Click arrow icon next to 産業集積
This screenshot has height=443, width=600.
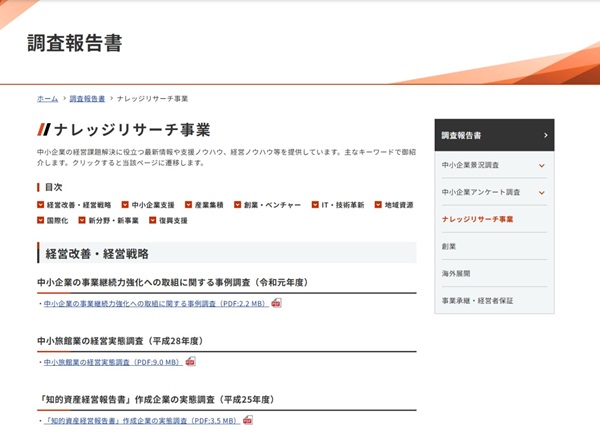click(x=188, y=205)
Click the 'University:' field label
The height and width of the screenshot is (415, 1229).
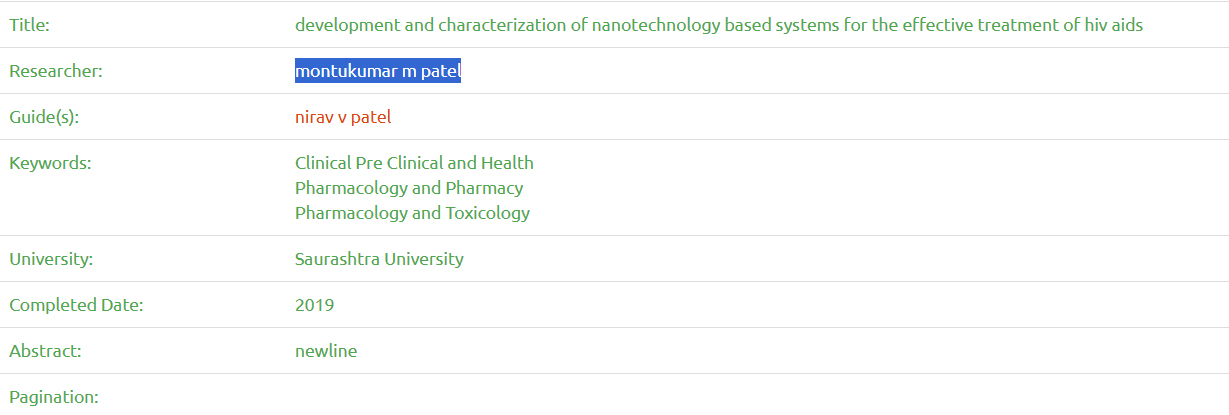pos(51,259)
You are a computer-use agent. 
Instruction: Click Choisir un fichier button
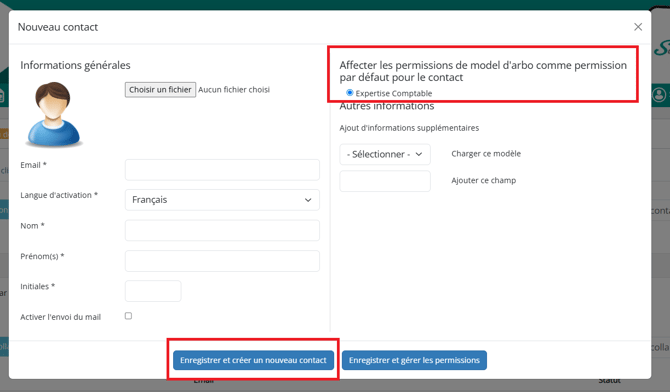[160, 90]
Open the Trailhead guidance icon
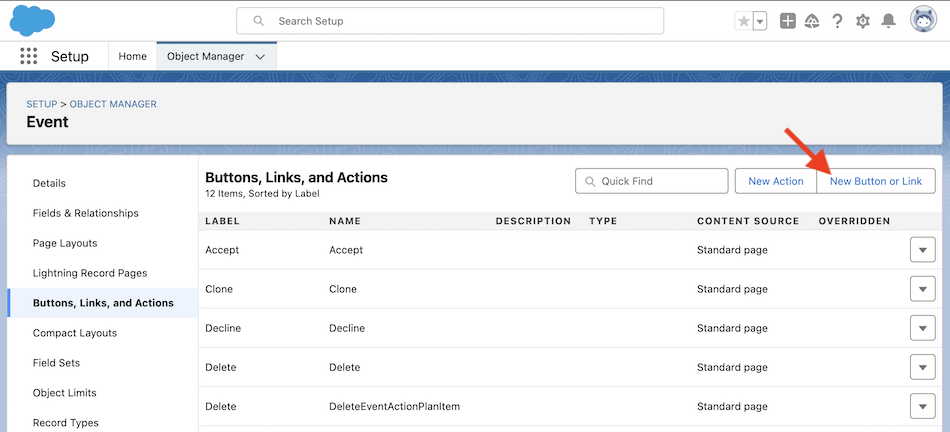This screenshot has height=432, width=950. pyautogui.click(x=812, y=21)
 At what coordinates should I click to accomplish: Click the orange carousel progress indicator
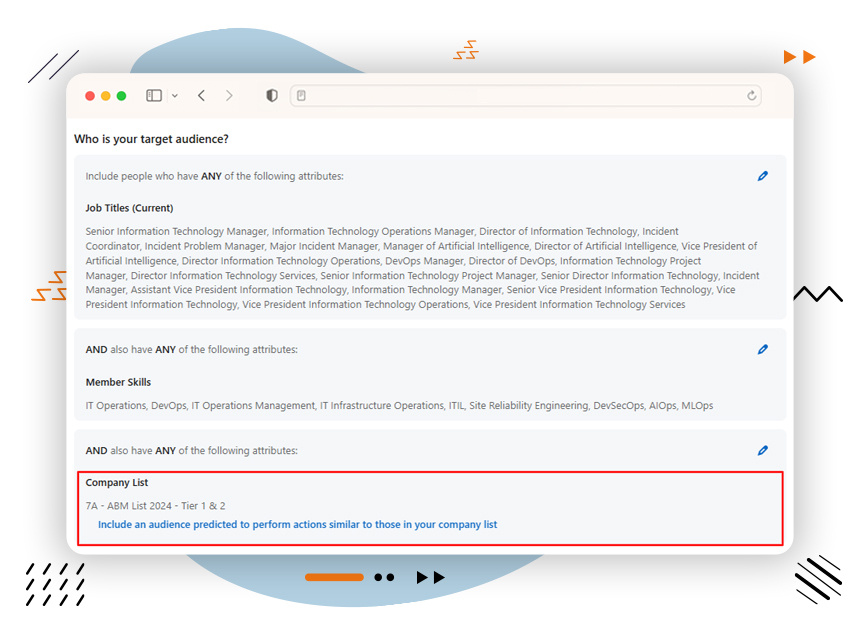point(335,577)
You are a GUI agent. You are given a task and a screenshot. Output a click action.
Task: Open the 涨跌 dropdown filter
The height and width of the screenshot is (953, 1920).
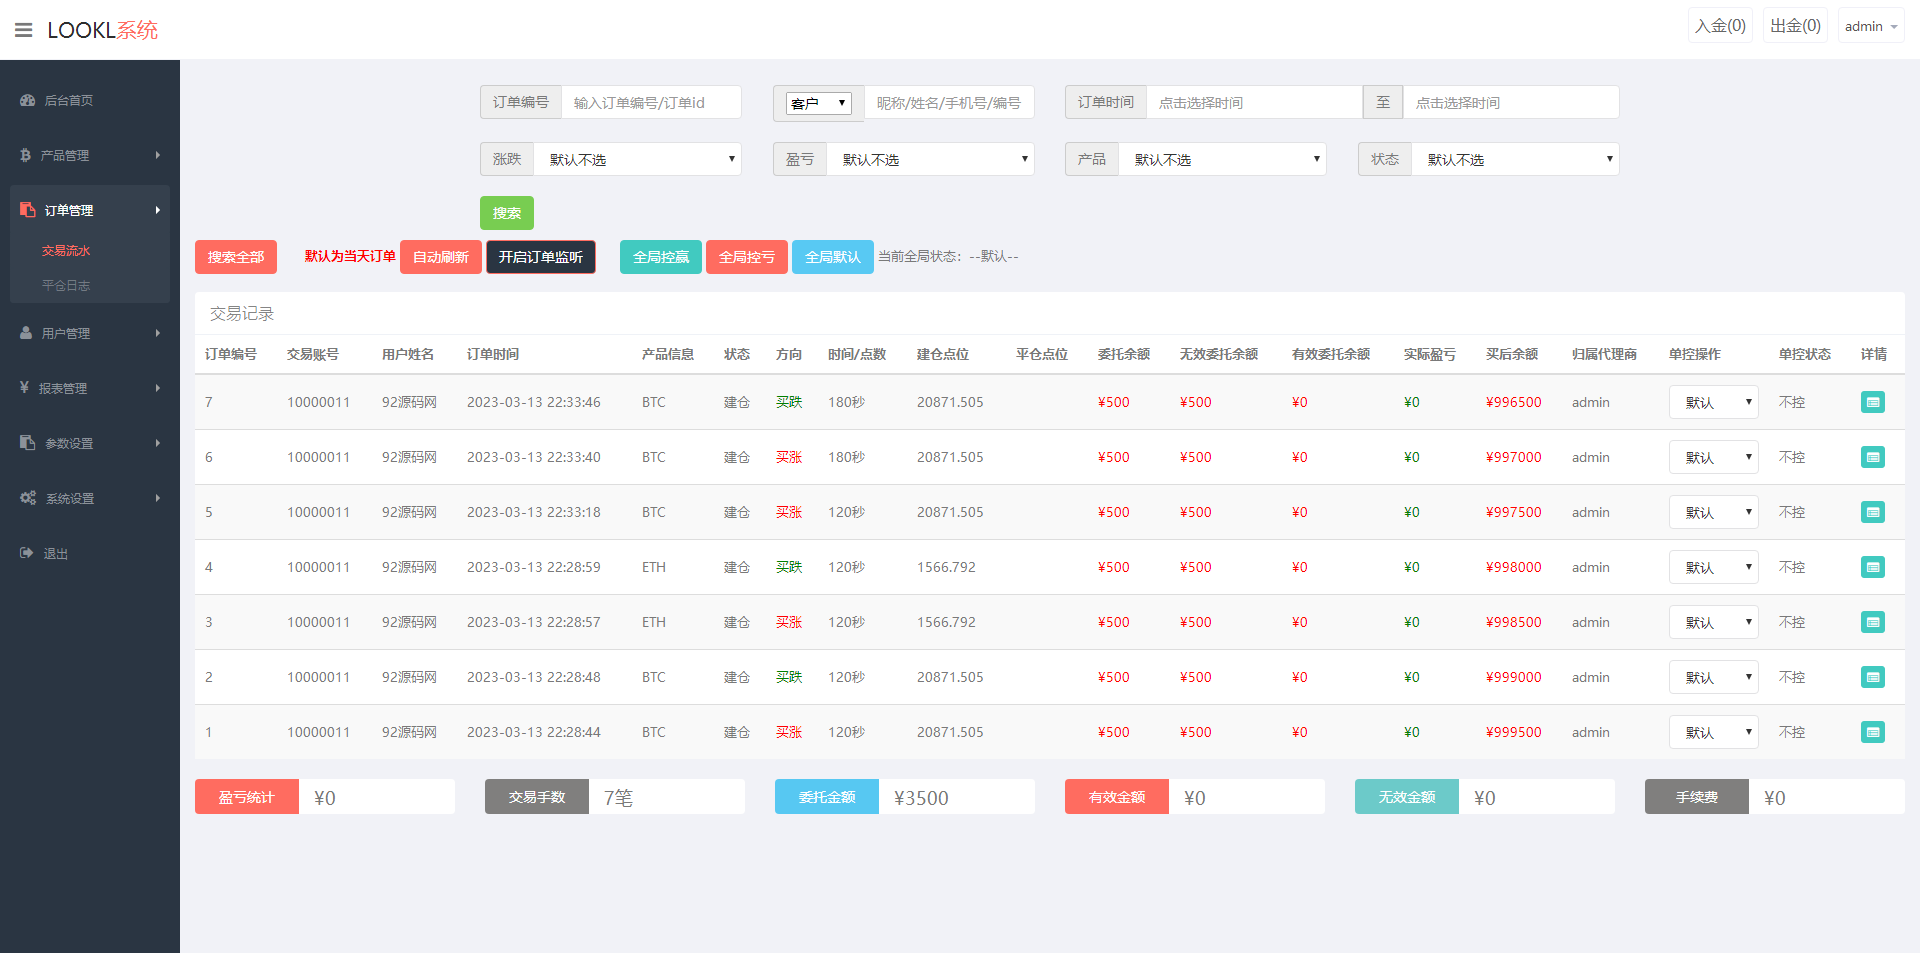(637, 159)
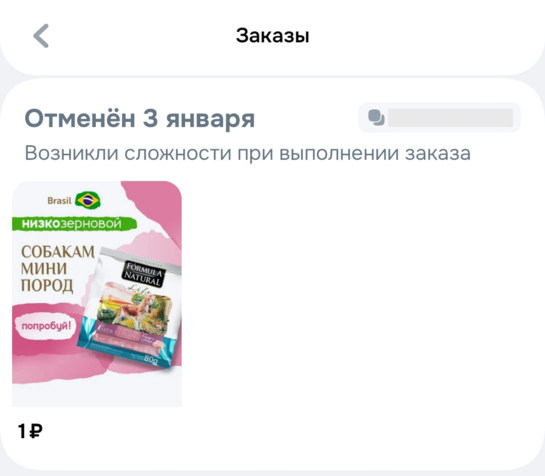Open the dog food product thumbnail
The height and width of the screenshot is (476, 545).
pyautogui.click(x=97, y=294)
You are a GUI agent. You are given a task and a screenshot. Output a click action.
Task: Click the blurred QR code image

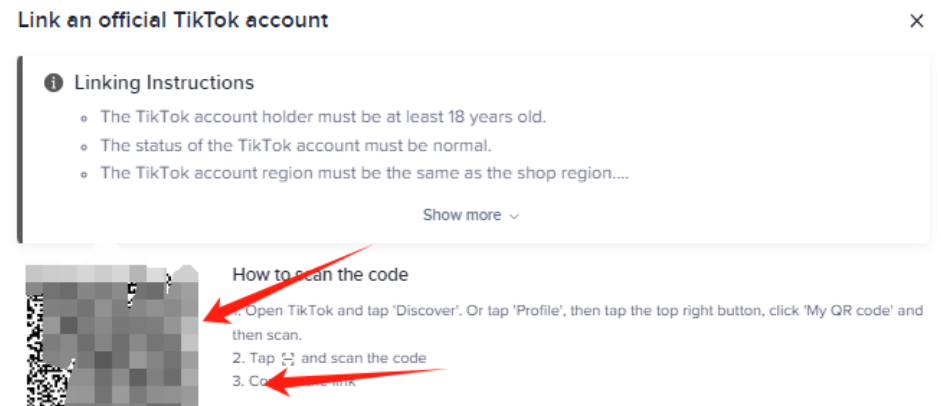[x=112, y=332]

##########

__ACTION ITEM__.
Could you transcribe every entry above exactly, leaving out the images?

__ANSWER TO THIS EXERCISE__.
Click arrow icon next to 産業集積
This screenshot has height=443, width=600.
click(x=188, y=205)
Click the 'University:' field label
The height and width of the screenshot is (415, 1229).
pos(51,259)
You are a computer-use agent. 
Instruction: Click Choisir un fichier button
[160, 90]
Open the Trailhead guidance icon
This screenshot has height=432, width=950. pyautogui.click(x=812, y=21)
 At what coordinates should I click to accomplish: Click the orange carousel progress indicator
point(335,577)
You are a GUI agent. You are given a task and a screenshot. Output a click action.
Task: Open the 涨跌 dropdown filter
The height and width of the screenshot is (953, 1920).
(637, 159)
Open the dog food product thumbnail
The height and width of the screenshot is (476, 545).
pyautogui.click(x=97, y=294)
You are a GUI agent. You are given a task and a screenshot. Output a click action.
Task: Click the blurred QR code image

[x=112, y=332]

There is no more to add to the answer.